The records ▸
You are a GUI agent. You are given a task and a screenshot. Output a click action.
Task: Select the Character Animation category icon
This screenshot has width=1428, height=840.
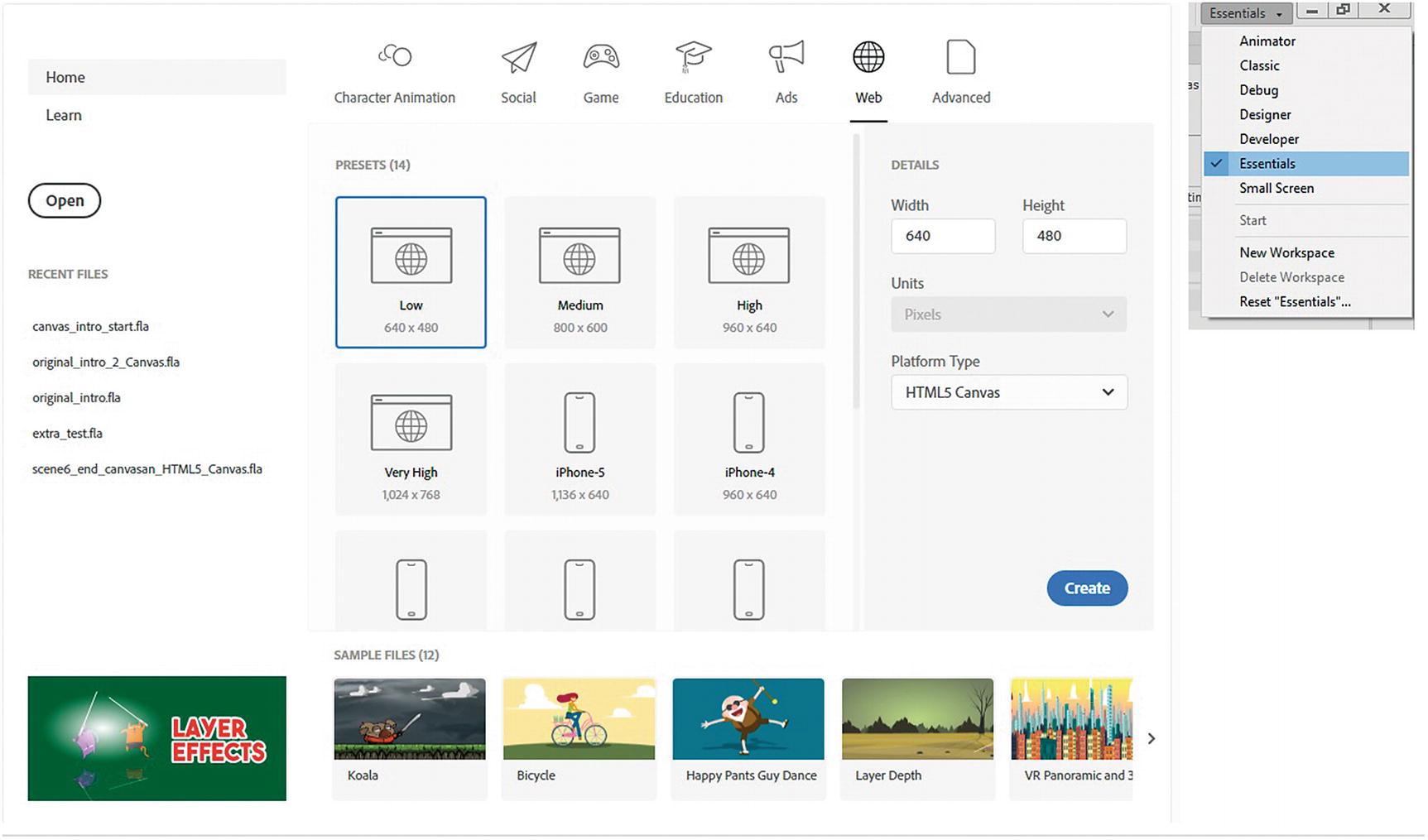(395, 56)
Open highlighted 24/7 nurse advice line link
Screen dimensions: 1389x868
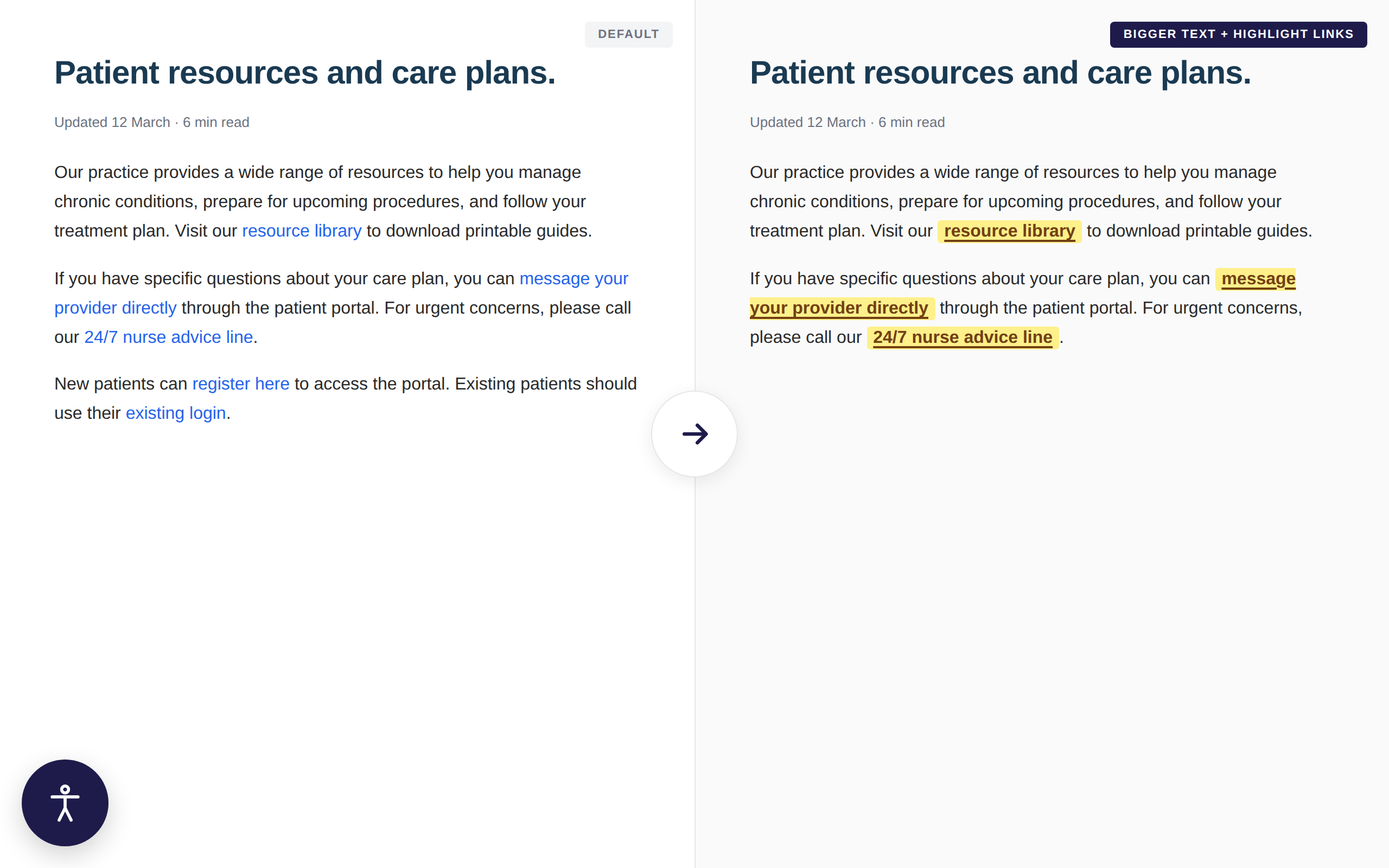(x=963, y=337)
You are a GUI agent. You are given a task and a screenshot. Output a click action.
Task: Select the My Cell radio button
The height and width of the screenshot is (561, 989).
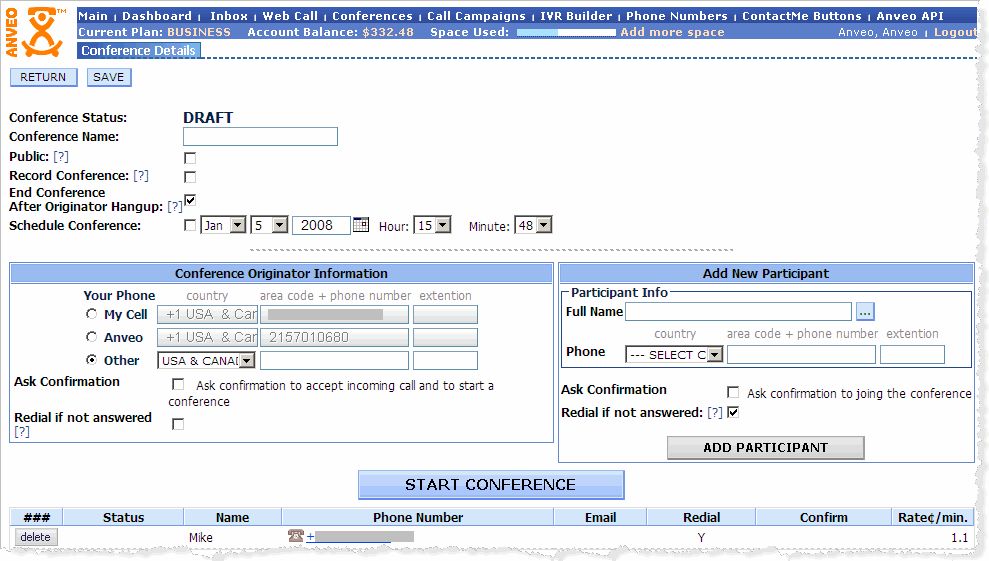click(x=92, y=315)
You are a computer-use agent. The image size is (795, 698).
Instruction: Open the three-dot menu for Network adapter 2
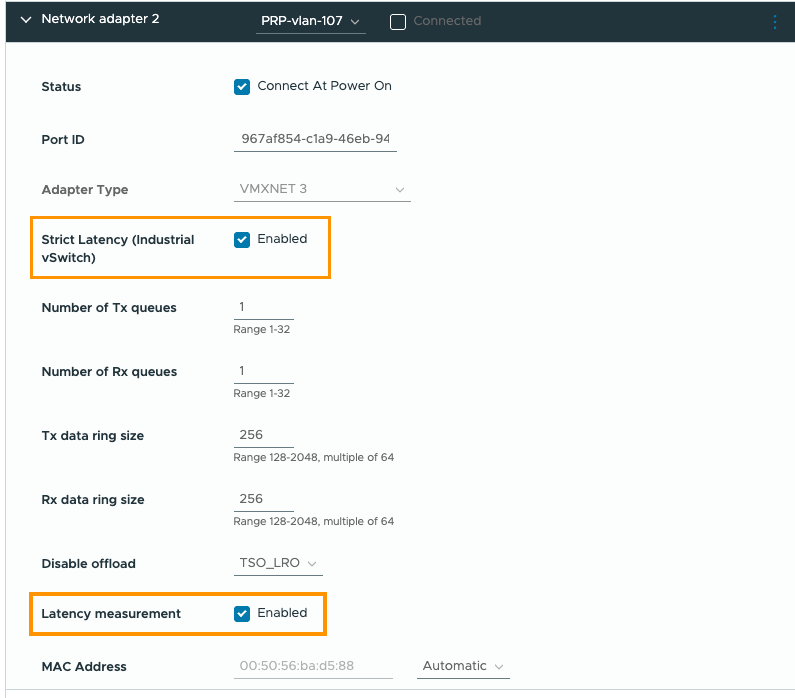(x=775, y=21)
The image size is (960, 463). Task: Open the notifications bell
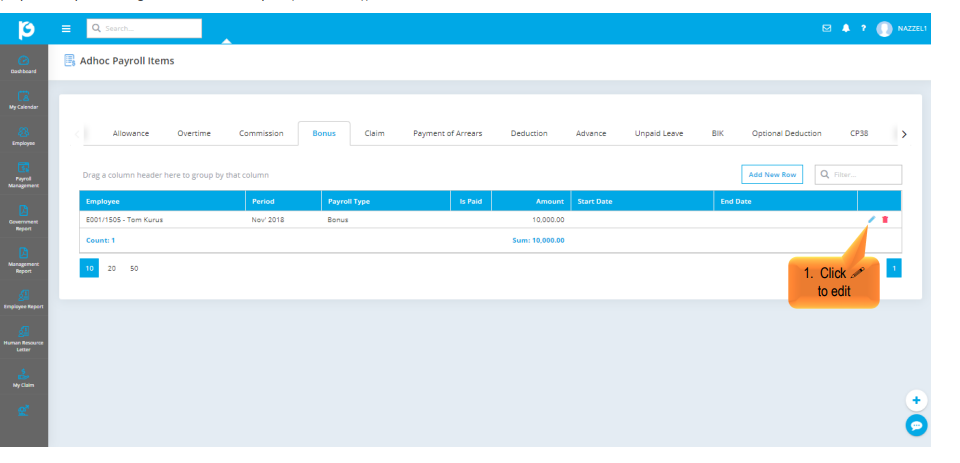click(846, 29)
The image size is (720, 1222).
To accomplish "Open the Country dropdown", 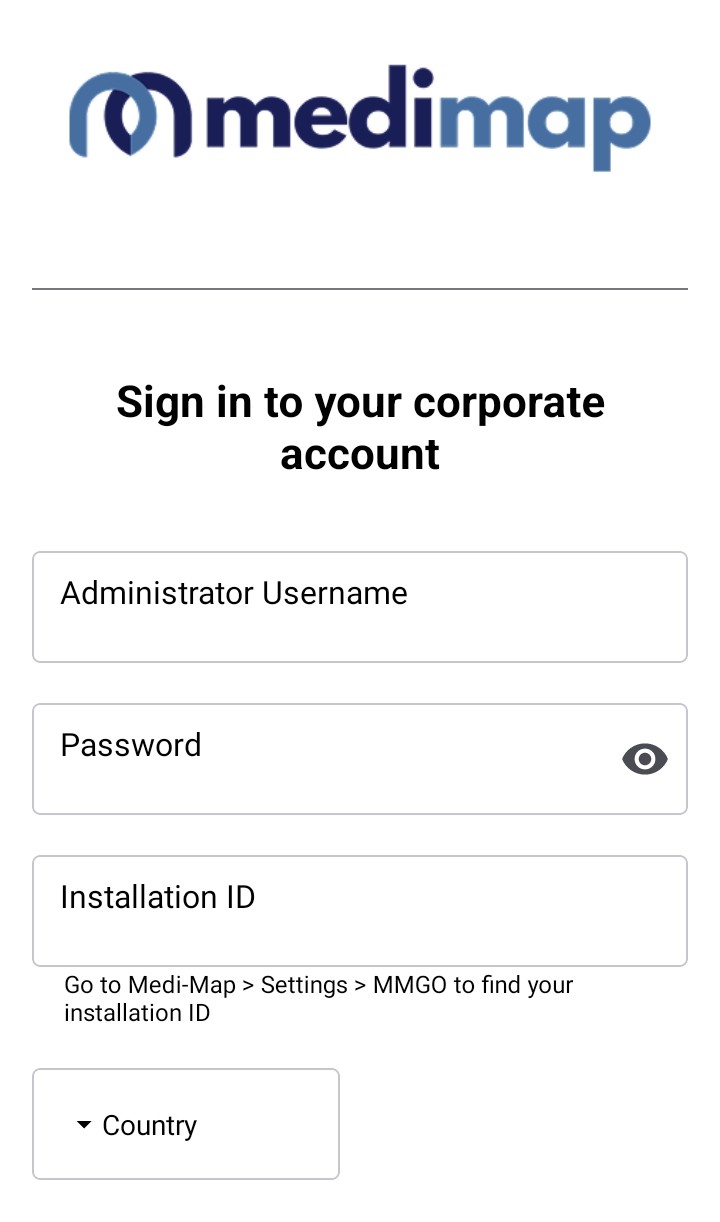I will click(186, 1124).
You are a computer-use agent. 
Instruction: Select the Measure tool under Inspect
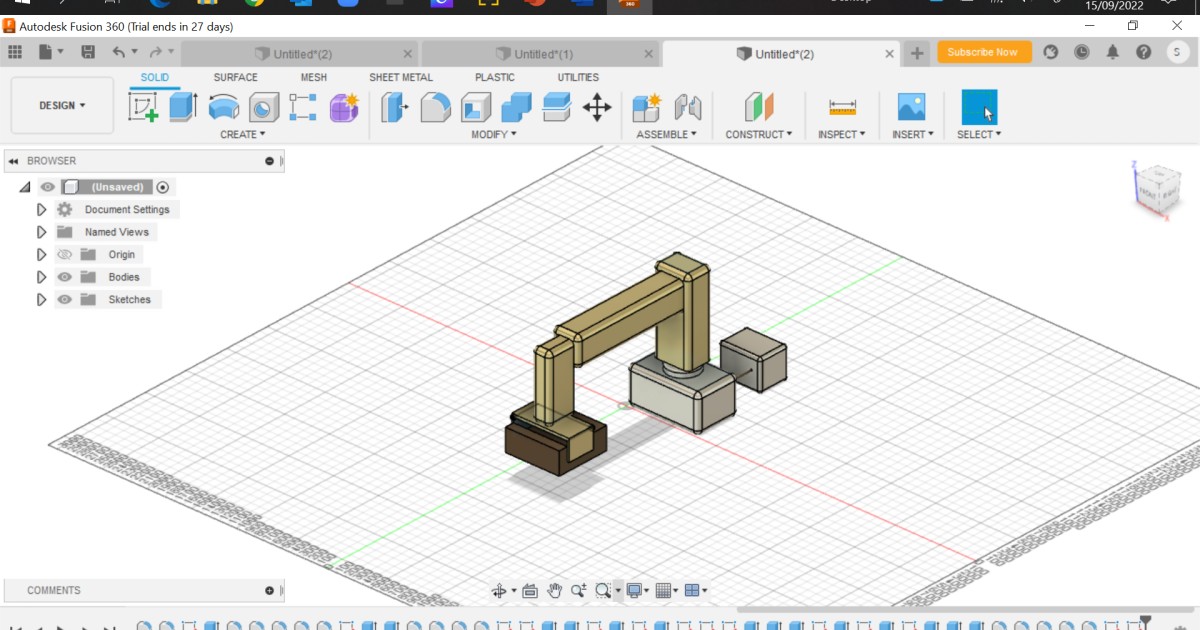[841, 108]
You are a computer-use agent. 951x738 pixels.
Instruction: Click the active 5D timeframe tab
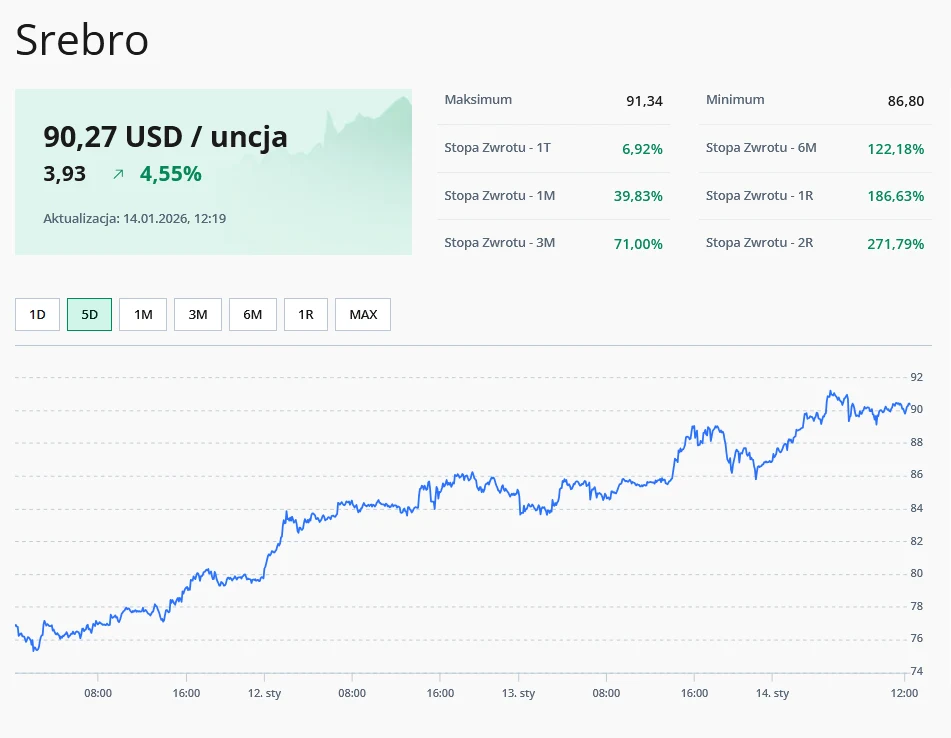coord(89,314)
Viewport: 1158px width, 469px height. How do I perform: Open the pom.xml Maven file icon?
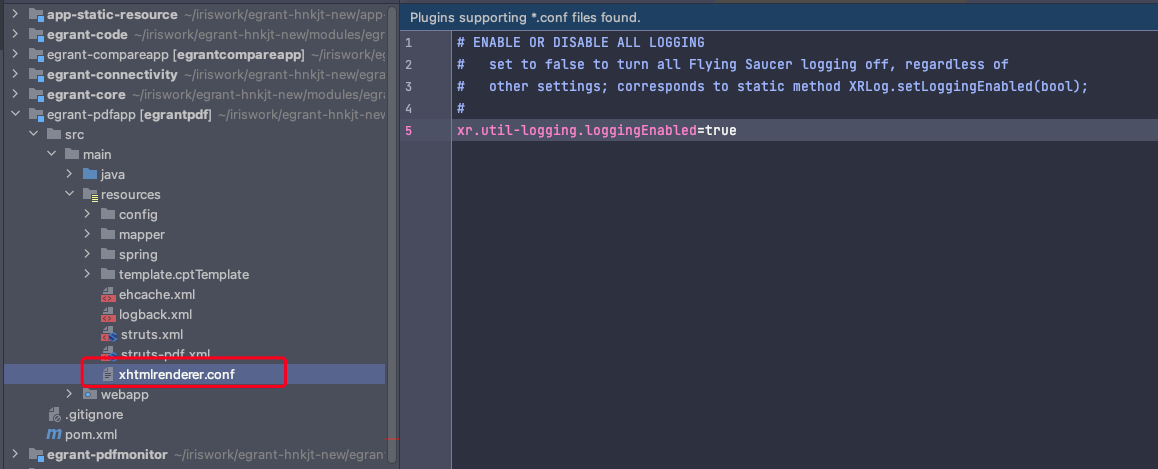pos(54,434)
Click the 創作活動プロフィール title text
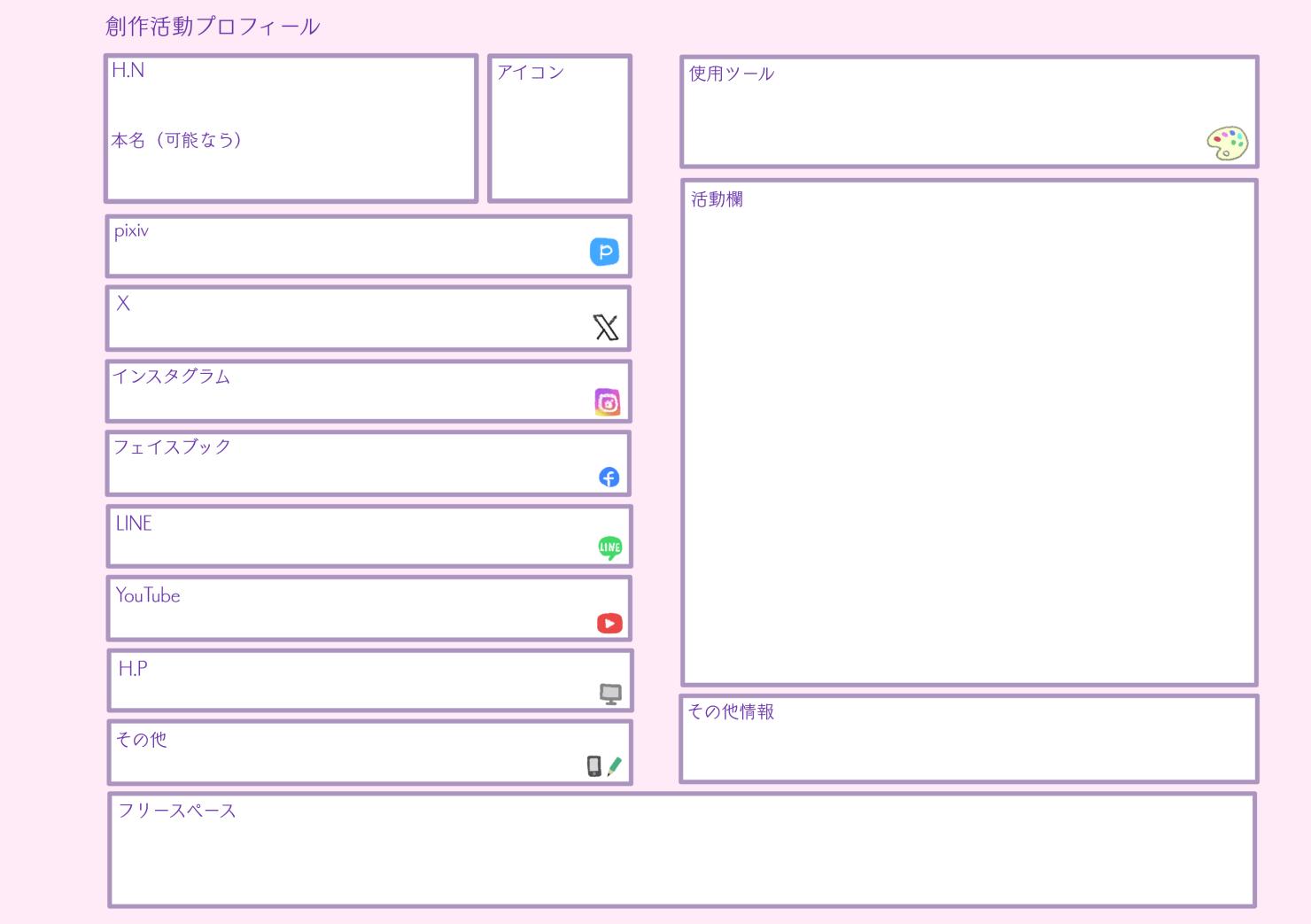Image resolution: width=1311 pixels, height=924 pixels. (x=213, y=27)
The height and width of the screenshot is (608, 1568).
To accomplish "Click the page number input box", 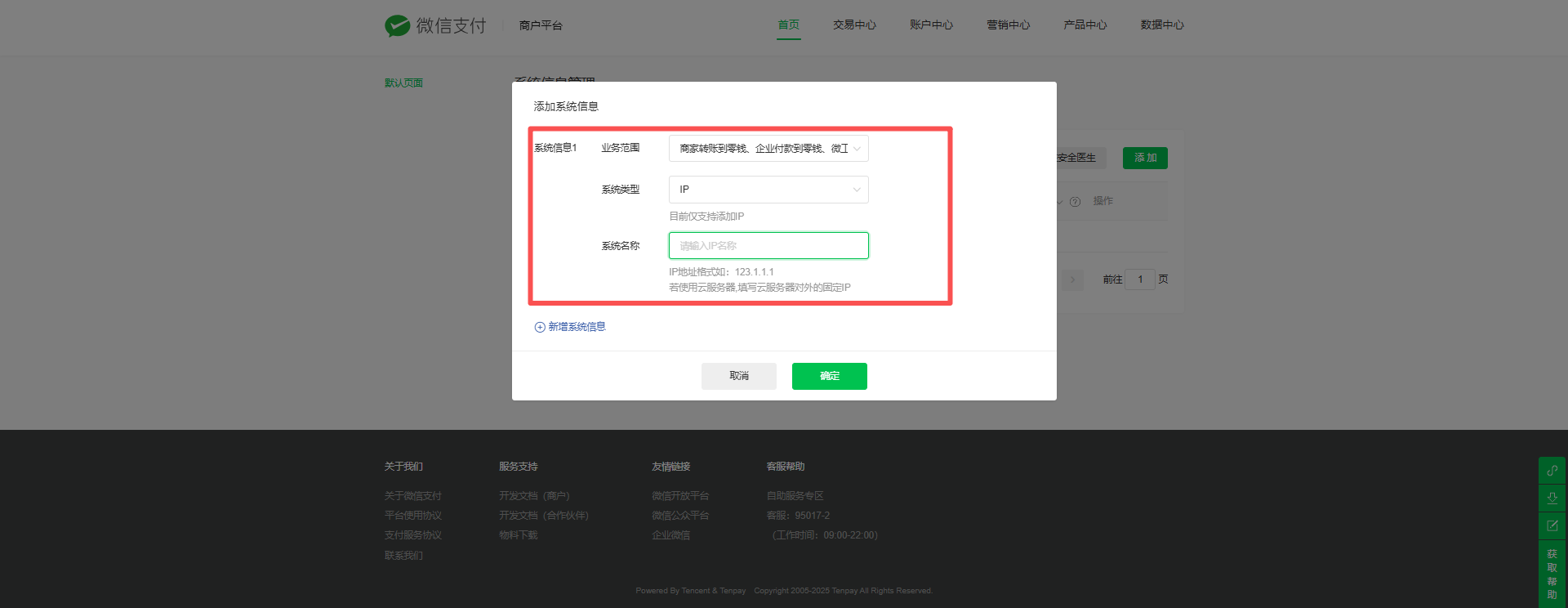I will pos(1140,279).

What you have to do ▸ Only a number should be returned: the count of lines above that include "computer".

Written answer ▸ 3